During the 2012 season, Stankiewitch was awarded five game balls and was a finalist for the Rimington Trophy. He was awarded 1st team all Big Ten as center after the 2012 season. He was instrumental in helping Coach Bill O'Brien's Nittany Lions lead the Big Ten in total offense (437.0 ypg) in conference games and ranking second in scoring offense (32.6 ppg) and second in pass offense (283.1 ypg) against Big Ten foes. Stankiewitch helped the Nittany Lions gain more than 500 yards of total offense three times in conference play, topped by 546 yards against Indiana, its highest total against a Big Ten foe since gaining 557 yards against Michigan State in 2008. Stankiewitch played the most plays on the Penn State football team during Joe Paterno's last season as Penn State's head football coach.

==Professional football career==

On April 28, 2013, he was signed as an undrafted free agent by the New England Patriots. On August 5, 2013, Stankiewitch was re-signed by the Patriots.

On December 30, 2013, the Jacksonville Jaguars signed Stankiewitch to reserve/future contract.

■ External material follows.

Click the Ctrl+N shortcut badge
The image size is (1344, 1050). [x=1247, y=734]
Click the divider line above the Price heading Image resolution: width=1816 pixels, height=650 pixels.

He was released from injured reserve on August 20, 2014, after sustaining a left hand fracture.

Pre-draft measurables
| Height | Weight | Arm length | Hand span | Wingspan | 40-yard dash | 10-yard split | 20-yard split | 20-yard shuttle | Three-cone drill | Vertical jump | Broad jump | Bench press |
| 6 ft 2+3⁄4 in (1.90 m) | 302 lb (137 kg) | 32+1⁄2 in (0.83 m) | 10 in (0.25 m) | 6 ft 6+1⁄4 in (1.99 m) | 5.43 s | 1.90 s | 3.14 s | 4.96 s | 7.90 s | 24.0 in (0.61 m) | 8 ft 2 in (2.49 m) | 27 reps |
All values from NFL Combine/Pro Day

==Indoor rowing==
Stankiewitch competed in the Indoor Rowing Americas Continental Qualifier in 2021. He placed 3rd in both the Men's Open 500m and 2000m qualifying for the 2021 World Rowing Indoor Championships (WRICH). He represented the US and competed at the 2021 WRICH where he placed 10th in the Men's Open 2000m and 13th in the Men's Open 500m.

Stankiewitch competed in the Canadian Indoor Rowing Championships in February 2022. He placed 1st in the Men's Open 500m and qualified for the 2022 World Rowing Indoor Championships (WRICH). He represented the US and competed at the 2022 WRICH where he placed 7th in the Men's Open 500m.